Трудно укладывалось в сознание, что рассказывает это Носков, который не так уж давно в Киеве вместе с Кржижановским рисовал радостную картину полного мира и согласия. Тот самый Носков, о котором, вернувшись со съезда, Книпович с удовольствием говорила: «Членам ЦК партийное большинство вполне доверяет, это были наши кандидатуры». Можно понять, что разногласия вновь обострились. Но как же понять, что Носков, по существу, противопоставляет одного Ленина всем руководящим органам партии? А как же «Шаг вперед, два шага назад»? Там еще нет предвестников столь драматического размежевания: один против всех…

Носков с оттенком глубокой грусти в голосе продолжал:

«Вижу, Иосиф Федорович, вы потрясены. Нам, находящимся в самом бурлении страстей человеческих, выносить это во много раз тяжелее. И наступают порой моменты, когда приходится разговаривать с Лениным языком ультиматумов. Но единство партии превыше всего. Вы с этим согласны?»

«Незачем спрашивать, Владимир Александрович! Только этим я и озабочен».

«Мы следим за вашей работой и очень довольны ею. И посему не далее как в день, когда я послал вам приглашение приехать сюда, ЦК в полном составе, за исключением одного — вы, разумеется, понимаете — Ленина, единогласно постановил… — Носков взял руку Дубровинского, крепко пожал, — постановил пунктом первым: кооптировать трех товарищей из числа своих ближайших сотрудников — Владимира (это Карпов), Марка (это Любимов), Иннокентия, то есть вас. Я жму вашу руку, руку друга, честного человека и борца за единство партии! Надеюсь, вы не опротестуете наше постановление?»

Вот, оказывается, для чего он приглашен сюда. Войти в высший руководящий орган партии в кризисную пору, когда по-гамлетовски стоит вопрос: быть партии или не быть? Что за чепуха! Конечно, быть! И если так, если…

«Если мне доверяют, как члену партии, я не имею права отказываться. В чем будут заключаться мои новые обязанности? Хотя не скрою, тяжело принимать их против желания Ленина».

«Пусть это вас не волнует. А положение сейчас таково, что практически в России работать некому. И Ленин и я — мы „заграничники“. Главная же работа как раз на местах. И нужны здесь умелые люди, твердой воли, верной направленности. Дорогой Иннокентий, постановление ЦК, о котором я вам сказал, кладет конец всяческим дрязгам и разнобою.
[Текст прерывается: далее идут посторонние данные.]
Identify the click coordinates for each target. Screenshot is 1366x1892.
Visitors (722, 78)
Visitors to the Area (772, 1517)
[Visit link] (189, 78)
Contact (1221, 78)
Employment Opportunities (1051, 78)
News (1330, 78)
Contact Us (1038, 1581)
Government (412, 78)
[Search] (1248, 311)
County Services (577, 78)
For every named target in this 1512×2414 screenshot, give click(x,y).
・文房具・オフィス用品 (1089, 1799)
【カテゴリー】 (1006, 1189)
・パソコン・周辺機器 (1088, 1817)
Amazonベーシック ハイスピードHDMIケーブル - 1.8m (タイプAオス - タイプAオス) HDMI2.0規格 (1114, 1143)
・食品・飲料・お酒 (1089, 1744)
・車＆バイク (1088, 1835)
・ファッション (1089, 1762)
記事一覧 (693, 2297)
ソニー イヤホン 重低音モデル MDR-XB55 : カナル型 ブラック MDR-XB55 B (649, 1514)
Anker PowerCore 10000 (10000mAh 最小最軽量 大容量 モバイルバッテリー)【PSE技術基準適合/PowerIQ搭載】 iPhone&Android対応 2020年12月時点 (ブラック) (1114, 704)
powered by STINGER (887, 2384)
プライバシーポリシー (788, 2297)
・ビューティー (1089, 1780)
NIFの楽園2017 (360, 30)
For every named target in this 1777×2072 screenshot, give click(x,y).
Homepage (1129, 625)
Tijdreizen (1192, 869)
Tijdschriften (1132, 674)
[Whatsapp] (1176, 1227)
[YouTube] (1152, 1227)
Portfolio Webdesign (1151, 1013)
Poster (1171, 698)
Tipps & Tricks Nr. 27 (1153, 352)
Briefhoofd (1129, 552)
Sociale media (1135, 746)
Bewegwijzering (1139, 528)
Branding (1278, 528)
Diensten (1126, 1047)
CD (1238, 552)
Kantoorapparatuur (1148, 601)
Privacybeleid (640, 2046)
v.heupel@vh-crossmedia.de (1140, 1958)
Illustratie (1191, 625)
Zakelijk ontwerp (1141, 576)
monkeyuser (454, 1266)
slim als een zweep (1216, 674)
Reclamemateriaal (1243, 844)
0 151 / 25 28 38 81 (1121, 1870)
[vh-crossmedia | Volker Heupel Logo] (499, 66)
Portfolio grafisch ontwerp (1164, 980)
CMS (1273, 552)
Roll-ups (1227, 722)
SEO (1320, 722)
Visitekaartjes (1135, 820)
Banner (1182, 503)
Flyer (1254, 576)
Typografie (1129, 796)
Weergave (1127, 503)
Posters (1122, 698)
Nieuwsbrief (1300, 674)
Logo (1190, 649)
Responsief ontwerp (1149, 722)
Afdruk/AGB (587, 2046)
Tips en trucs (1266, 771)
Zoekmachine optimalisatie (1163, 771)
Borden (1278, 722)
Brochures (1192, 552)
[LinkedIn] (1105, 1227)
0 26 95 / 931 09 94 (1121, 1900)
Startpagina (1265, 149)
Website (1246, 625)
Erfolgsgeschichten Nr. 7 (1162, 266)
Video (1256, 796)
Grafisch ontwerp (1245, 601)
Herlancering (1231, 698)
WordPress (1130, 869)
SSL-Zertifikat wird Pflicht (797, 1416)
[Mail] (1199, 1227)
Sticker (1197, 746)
Прежде всего мы отмечаем единомыслие подавляющего большинства членов партии в отношении нашей программы и тактики. Далее, мы находим фракционное дробление глубоко противным интересам пролетариата и достоинству партии. Выражаем свою убежденность в необходимости и возможности полного примирения враждующих сторон. Обращаем внимание на существенные недостатки в работе „Искры“, известную односторонность. Есть ли у вас по всему этому возражения?»

«Ни малейших! Именно так и я думаю. Но, Владимир Александрович, а каковы конкретные пути к установлению единства и мира в партии? Многие комитеты в растерянности. „Искра“ выступает против созыва съезда, а от Центрального Комитета идут письма…»

«Стоп! Стоп! — перебил Носков. — Совсем не от Центрального Комитета, Иосиф Федорович, а от отдельных лиц и некоторых близких к ним группировок. Позиция ЦК совершенно ясна и непоколебима. В настоящее время и при данных обстоятельствах съезд явился бы серьезной угрозой единству партии».